The following uses data taken from the MAVEN mission:

# Store Data from a dictionary variable named "insitu" (read into python from elsewhere)
pytplot.store_data('sc_alt', data={'x':insitu['Time'] , 'y':insitu['SPACECRAFT']['ALTITUDE']})
pytplot.store_data('euv_low', data={'x':insitu['Time'] , 'y':insitu['EUV']['IRRADIANCE_LOW']})
pytplot.store_data('euv_lyman', data={'x':insitu['Time'] , 'y':insitu['EUV']['IRRADIANCE_LYMAN']})
pytplot.store_data('euv_mid', data={'x':insitu['Time'] , 'y':insitu['EUV']['IRRADIANCE_MID']})

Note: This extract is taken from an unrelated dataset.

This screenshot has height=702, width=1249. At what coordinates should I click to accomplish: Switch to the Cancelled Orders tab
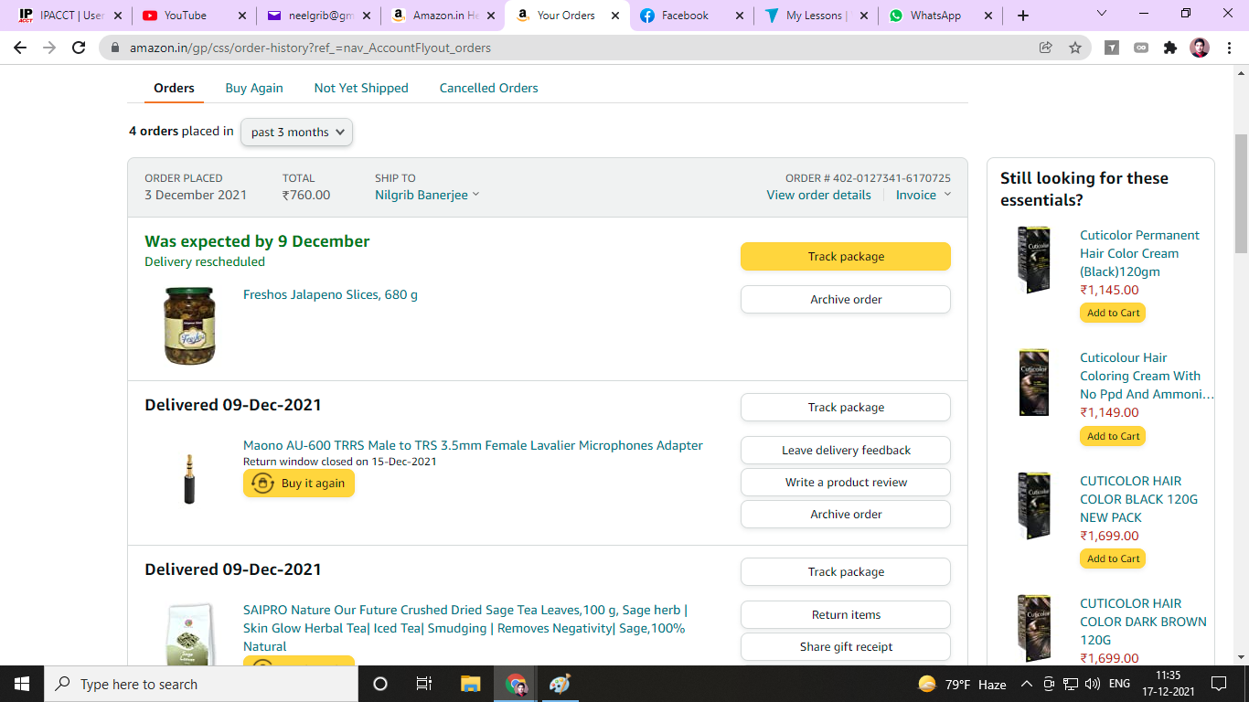point(488,88)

# Link the EUV variables to "sc_alt"
pytplot.link(["euv_mid"], "sc_alt", link_type='alt')
pytplot.link(["euv_low"], "sc_alt", link_type='alt')
pytplot.link(["euv_lyman"], "sc_alt", link_type='alt')
#Specify that you'd like to overplot
pytplot.store_data('euv', data=["euv_low","euv_mid","euv_lyman"])

#Set Plot options
pytplot.options("euv", 'alt', 1)
pytplot.options("euv", 'ylog', 1)
pytplot.ylim("euv", .000001, .02)
pytplot.options("euv", "legend_names", ["Low", "Mid", "Lyman"])

#Add a big blue marker at 3:23:00
pytplot.timebar('2015-12-25 03:23:00', varname='euv', color='blue', thick=10)

#Plot!
pytplot.tplot("euv")
Bokeh Plot

Map Plot Example

The following is the same example as above, but this time plotted vs latitude and longitude over the surface of Mars. It also plots only the euv_lyman variable:

# Store Data from a dictionary variable named "insitu" (read into python from elsewhere)
pytplot.store_data('sc_lon', data={'x':insitu['Time'] , 'y':insitu['SPACECRAFT']['SUB_SC_LONGITUDE']})
pytplot.store_data('sc_lat', data={'x':insitu['Time'] , 'y':insitu['SPACECRAFT']['SUB_SC_LATITUDE']})
pytplot.store_data('euv_lyman', data={'x':insitu['Time'] , 'y':insitu['EUV']['IRRADIANCE_LYMAN']})

# Link latitude and longitude
pytplot.link(["euv_lyman"], "sc_lat", link_type='lat')
pytplot.link(["euv_lyman"], "sc_lon", link_type='lon')

# Set Plot options
pytplot.options("euv_lyman", 'map', 1)
pytplot.options("euv_lyman", 'zlog', 1)
pytplot.options("euv_lyman", 'basemap', 'C:/maps/MOLA_BW_2500x1250.jpg'))

#Add a big blue marker at 3:23:00
pytplot.timebar('2015-12-25 03:23:00', varname='euv_lyman', color='blue', thick=20)

# Plot!
pytplot.tplot("euv_lyman")
Bokeh Plot

If pyqtgraph is used to plot the map plot instead, a little marker will appear on the map at the time the user is hovering over with their mouse.